Intel’s Haswell arrives along with a new spec for 4th generation ultrabooks and 2-in-1 devices
Intel has launched the Core Haswell chips which it has been talking about for some months – promising they will enable better 2-in-1 devices that can act as laptops and tablets, with a longer battery life.
As usual when a chip becomes reality, Intel has abandoned the Haswell codename. The announcement at Computex Taipei talked of Fourth Generation or “4th gen” Core chips, and Intel has produced a new set of specifications for Ultrabooks based on the Haswell chips.
Such 4th generation Ultrabooks must have touchscreen capability and low power demands, and many will be “convertible” or 2-in-1 devices combining a laptop and a tablet in one machine.
Haswell becomes 4th Gen
The Haswell generation of Core chips is intended for high-end laptops, Ultrabook, tablets and convertibles, but the Ultrabook is where the action is, according to Simon Lambden, senior user experience engineer, who briefed TechWeekEurope in London.
“The Ultrabook is a premium product, not an also ran,” he said. “It’s not just a thin and light laptop, it offers a lot more to the end user.”
The Ultrabook specification is being improved. To qualify for the label, devices must include touchscreen support, even if they are not convertible devices. “Touch has been a consumer desire for some time – 80 percent of consumers said they want it,” he said – a finding at variance with Microsoft’s experience promoting Windows 8.
Similarly, 2-in-1 devices are an attractive idea, which Intel is getting behind, even though they have not had a huge impact in the market yet. Intel vice president Tom Kilroy told Computex that Intel has 50 designs for 2-in-1 devices coming down the pipeline.
Four different options
The 4th generation chips all have integrated graphics, but some have the high-end Intel version, branded Iris.

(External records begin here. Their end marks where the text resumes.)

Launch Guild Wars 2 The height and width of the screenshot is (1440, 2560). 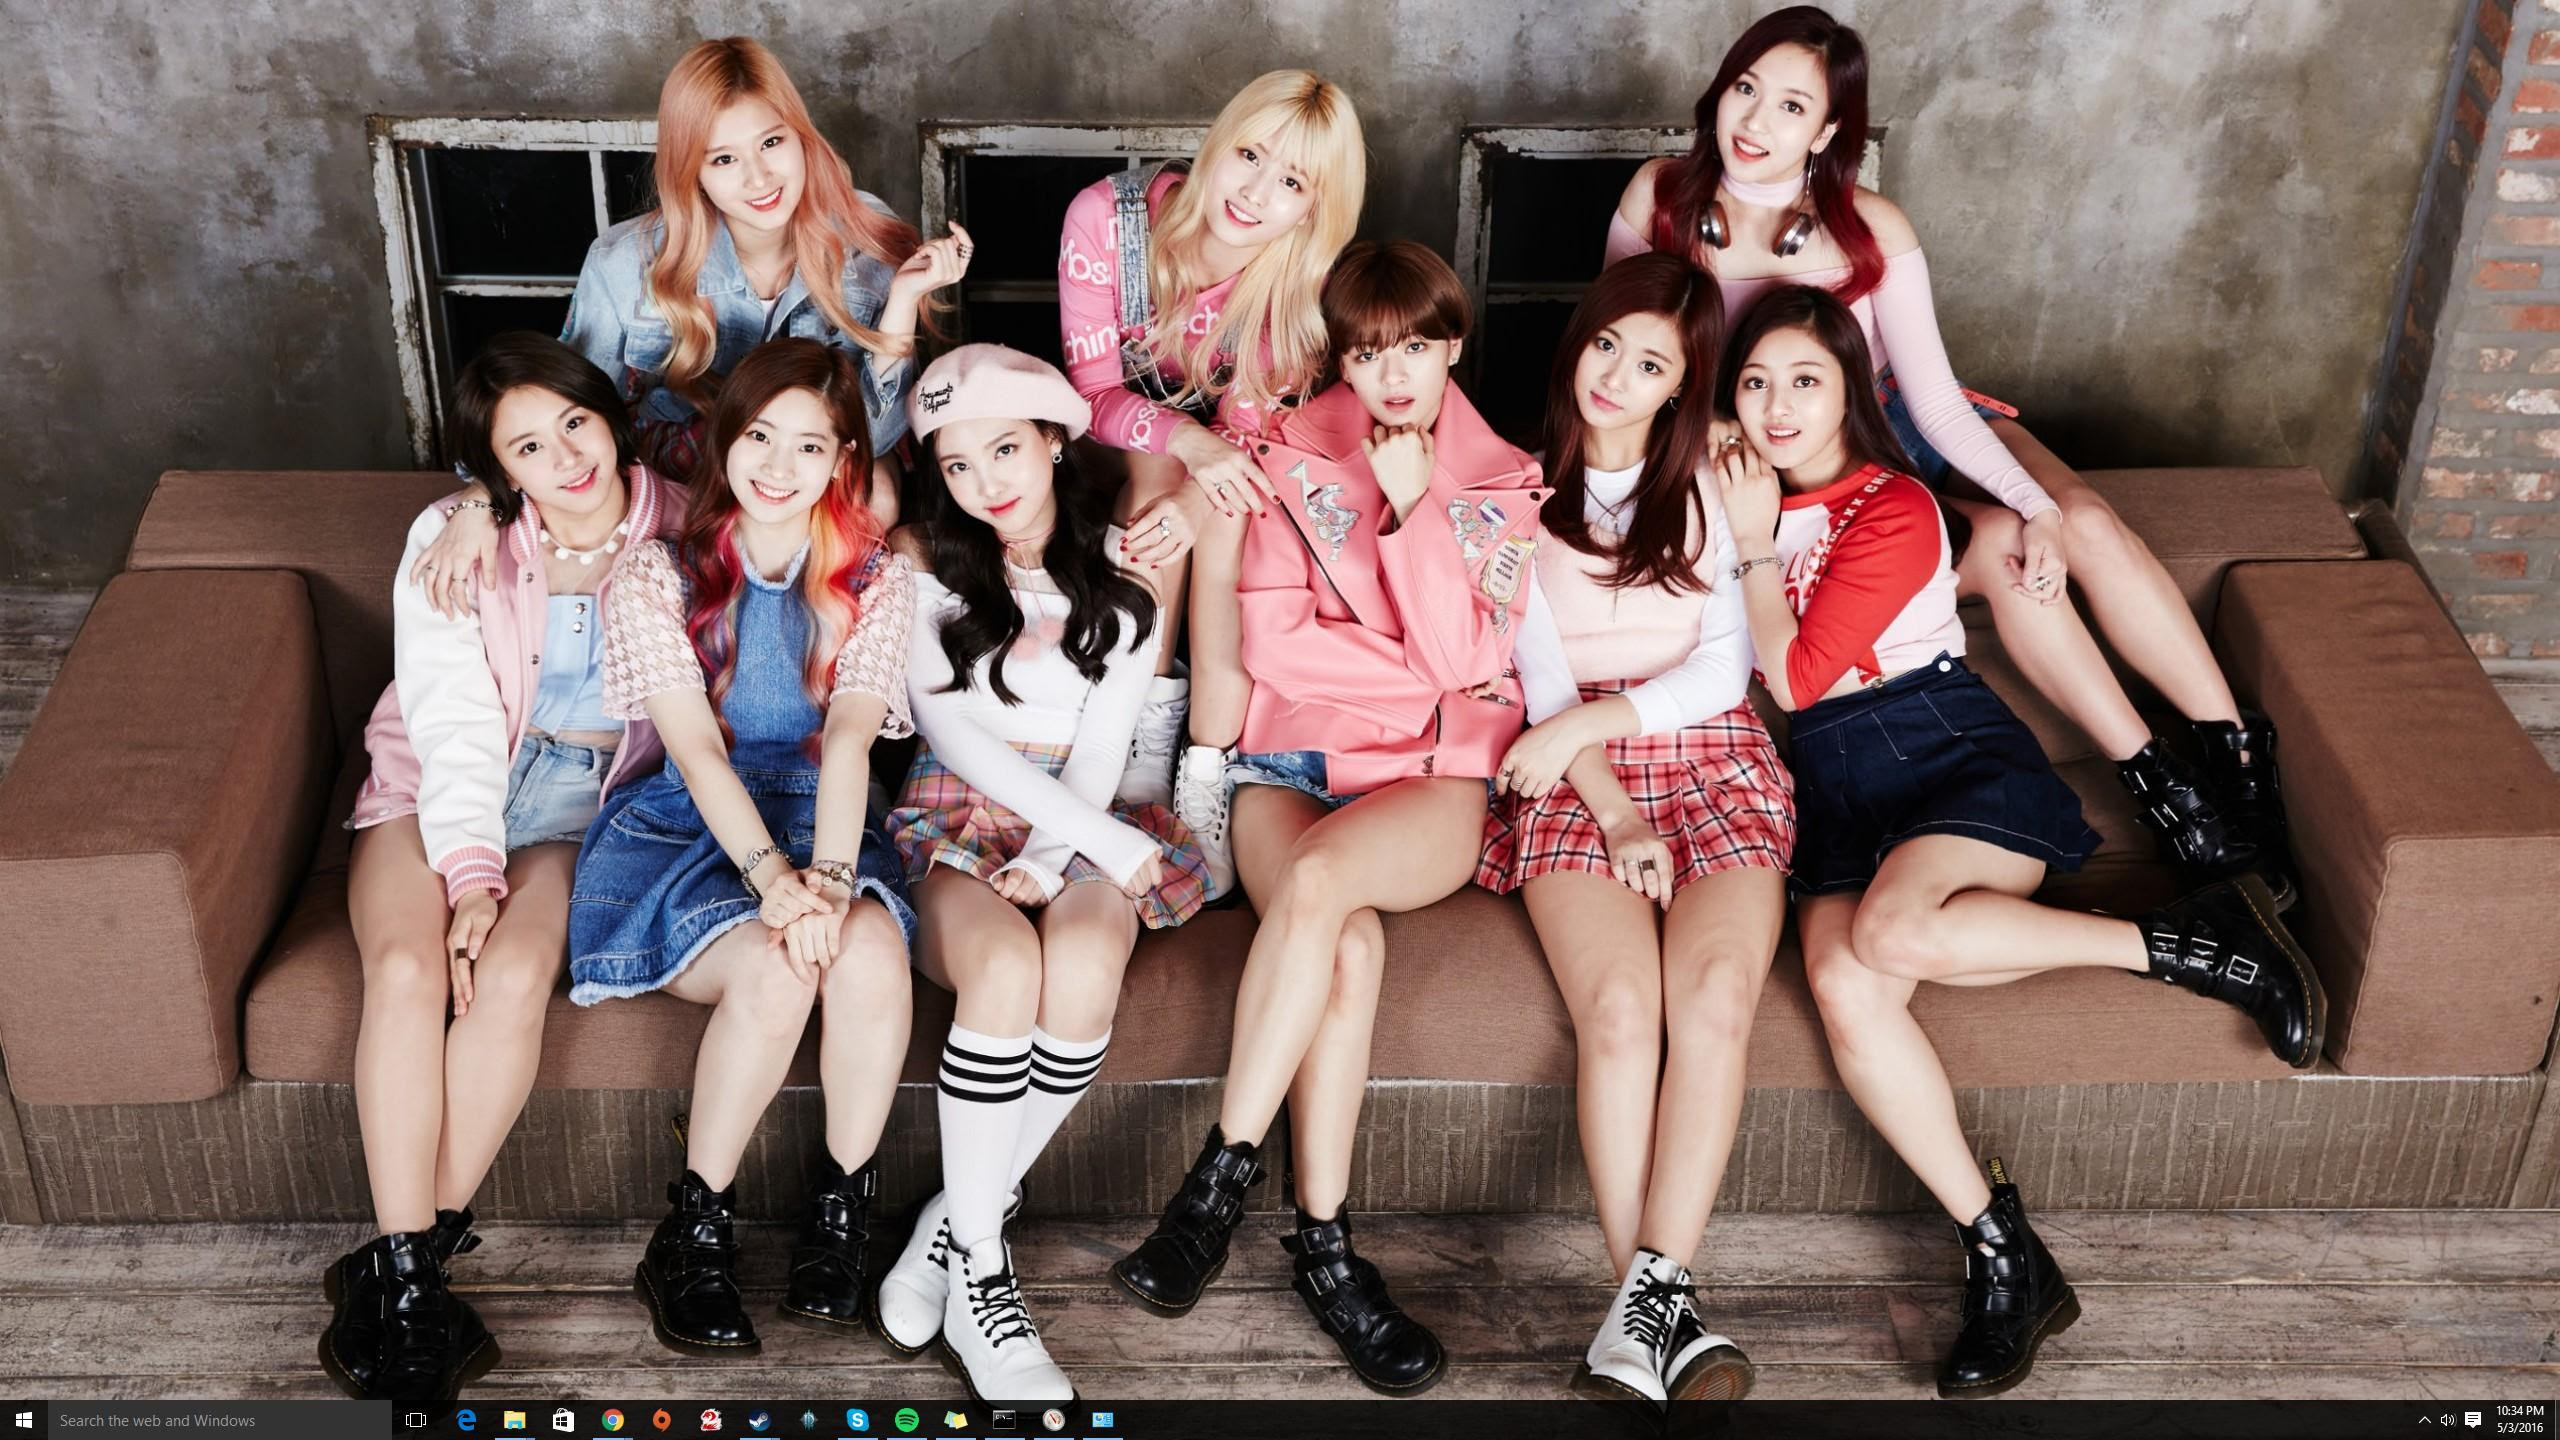(709, 1420)
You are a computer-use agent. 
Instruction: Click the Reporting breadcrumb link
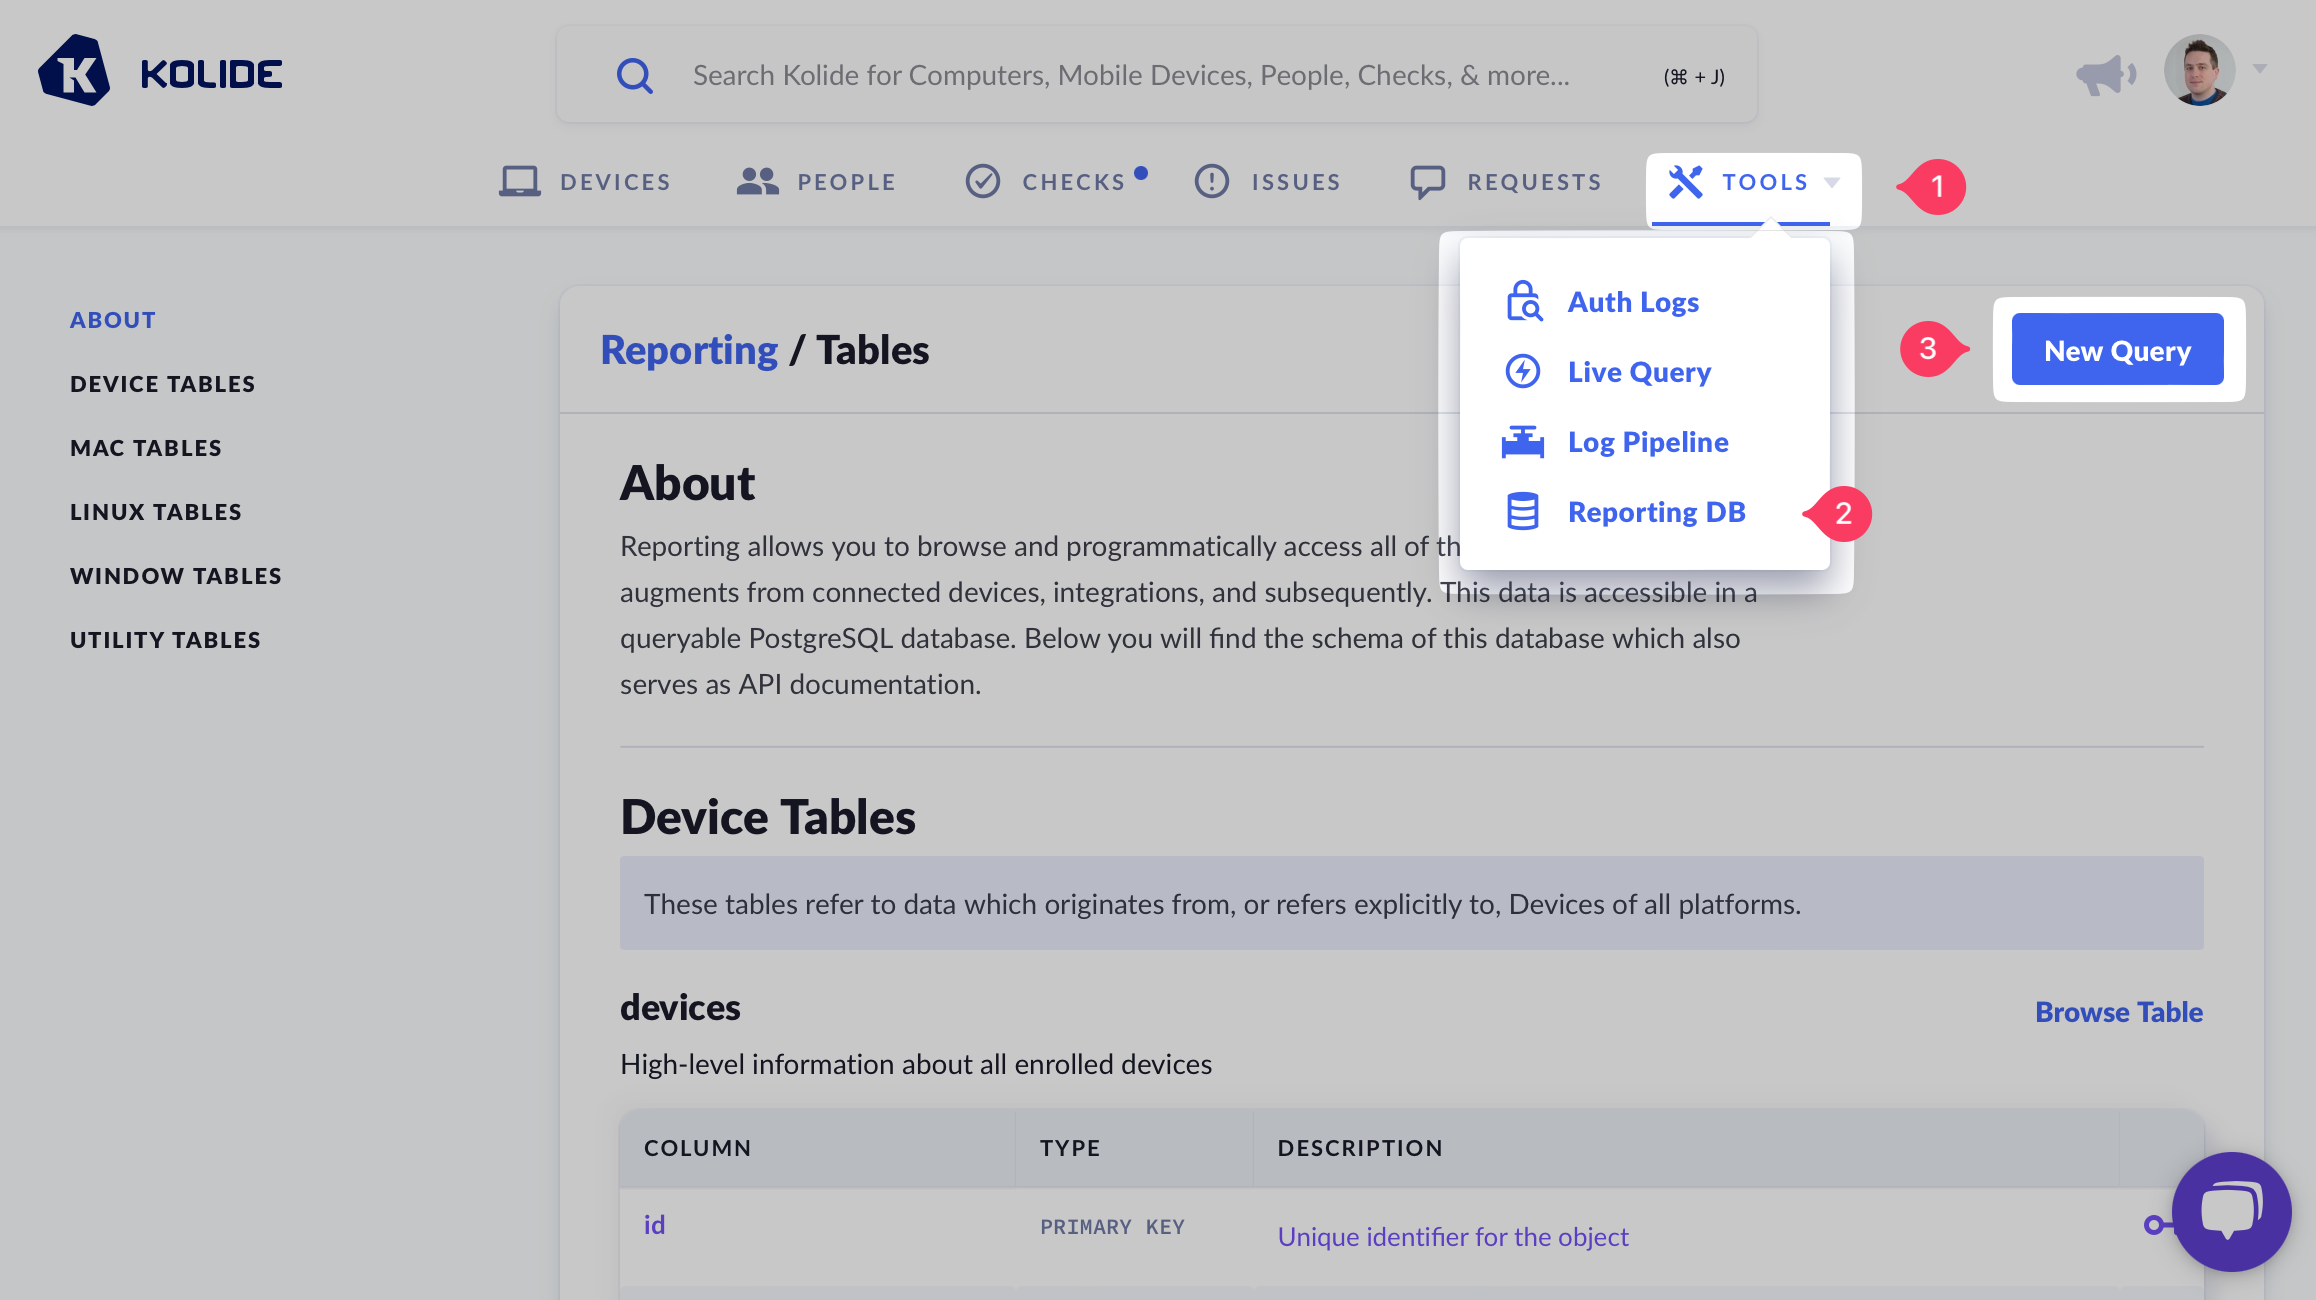coord(689,351)
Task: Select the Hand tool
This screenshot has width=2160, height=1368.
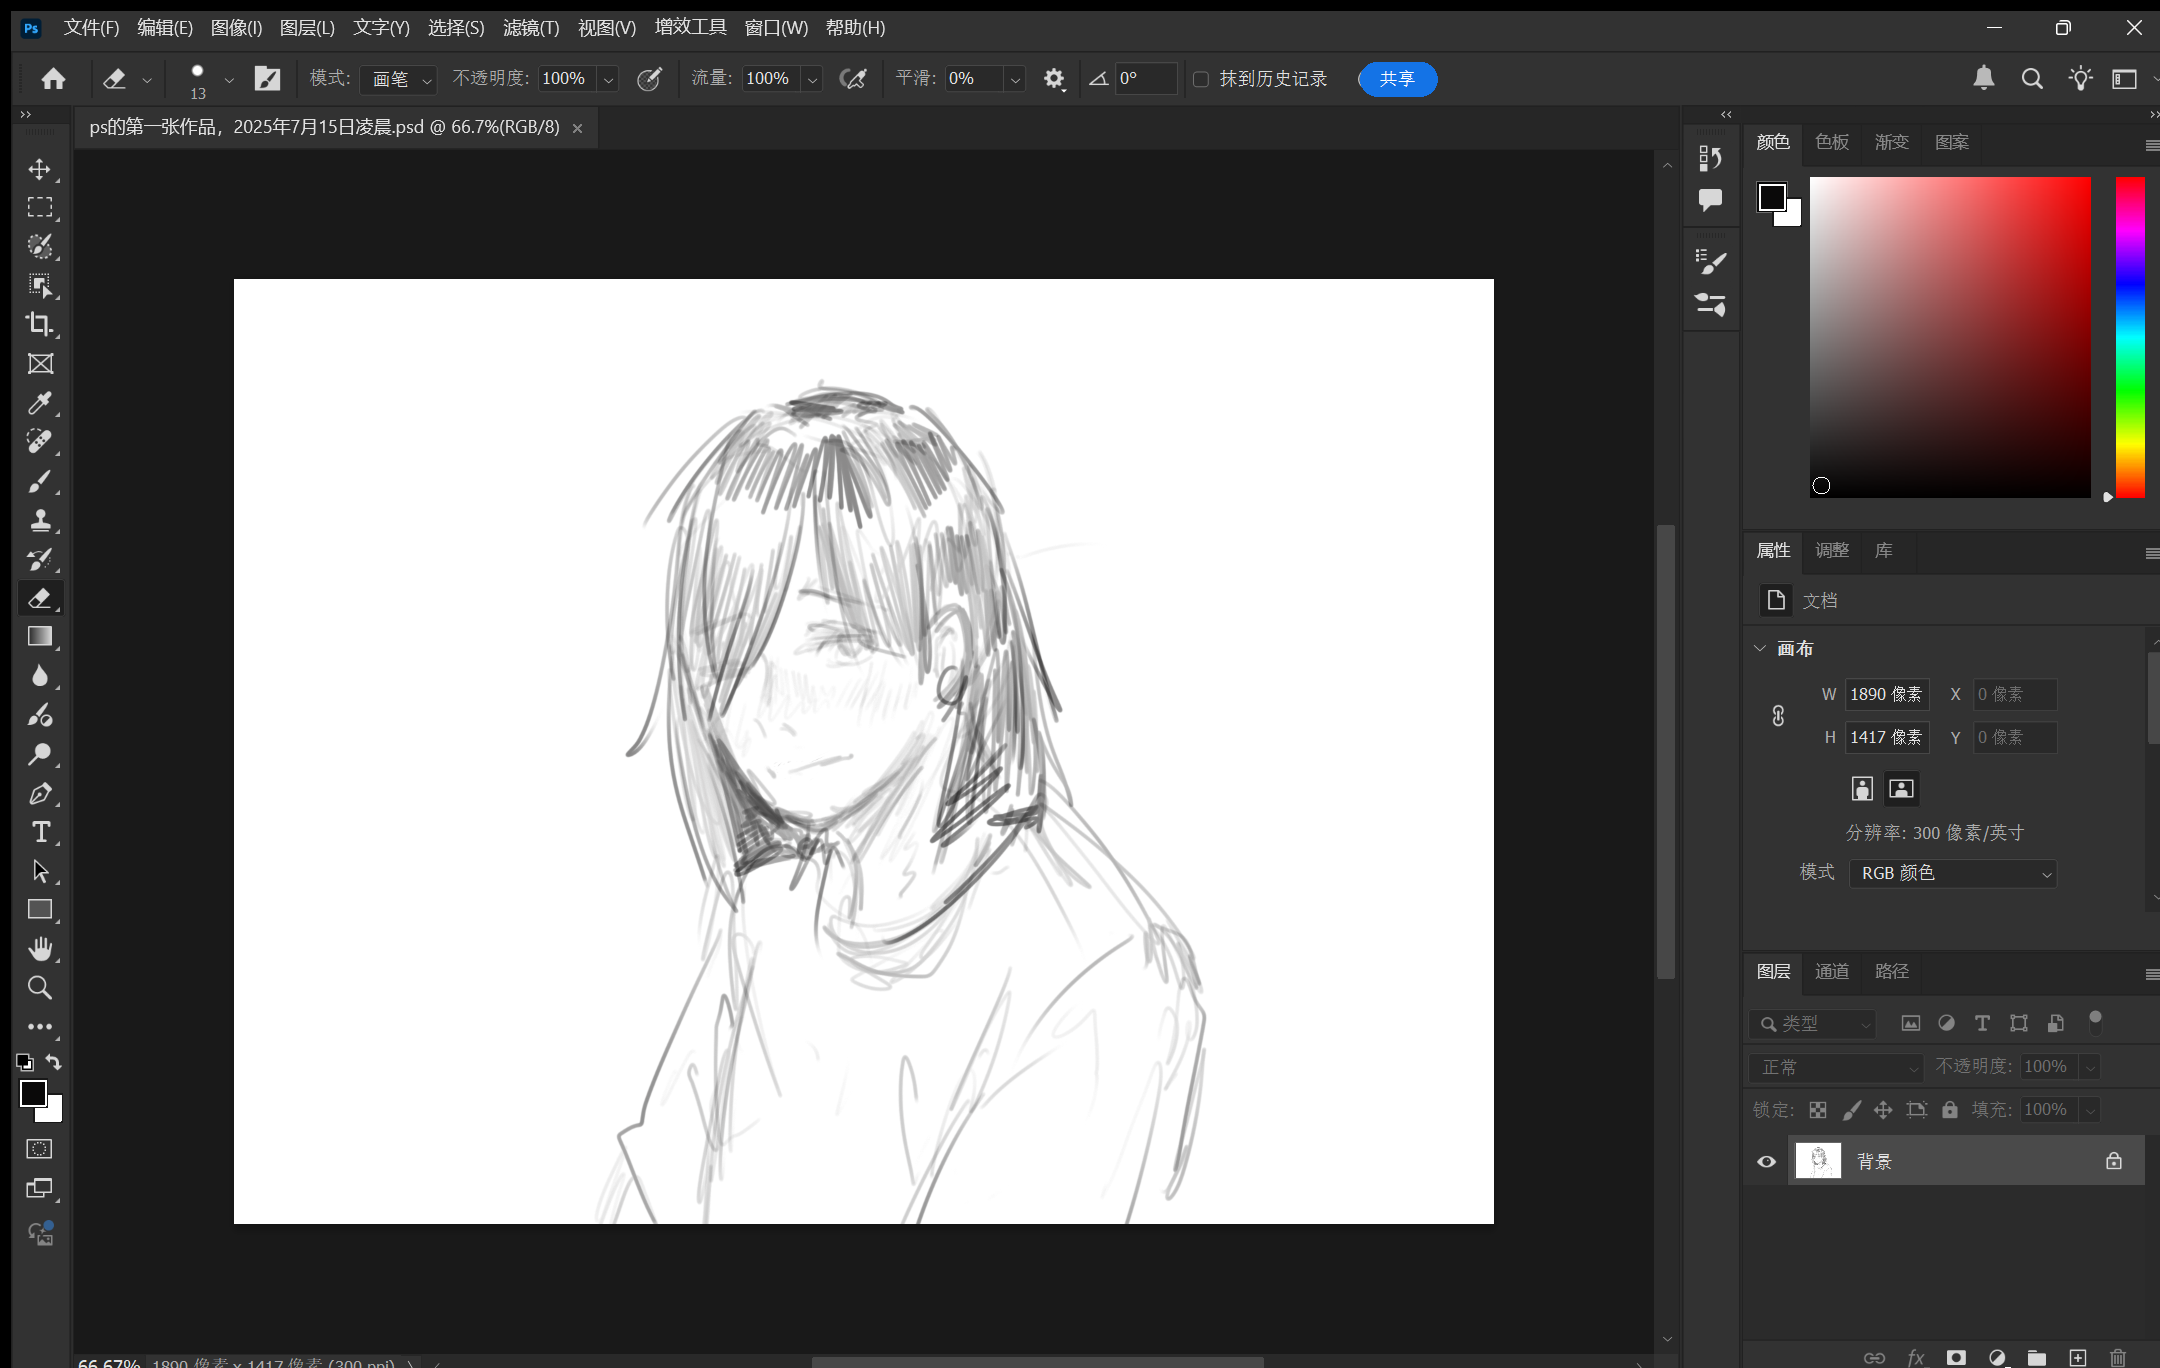Action: 40,948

Some unite the whole chipset into one package (two chips on one tiny board) while others have two boards.
In summary, the versions are:
- H for high-end laptops, with the Iris graphics and two-unit packaging.
- M for mobile systems, using the dual packaging but with non-Iris graphics
- U for Ultrabooks, using the single package with Intel Iris
- Y for low-power systems, and “detachables”, using the single package and non-Iris graphics
“They all have the same basic CPU architecture, but it depends how they are characterised and their target market,” said Lambden. “For example, the U specification takes the power budget for Ultrabooks down from 20W to 15W, so battery life can go up from six hours to eight hours.”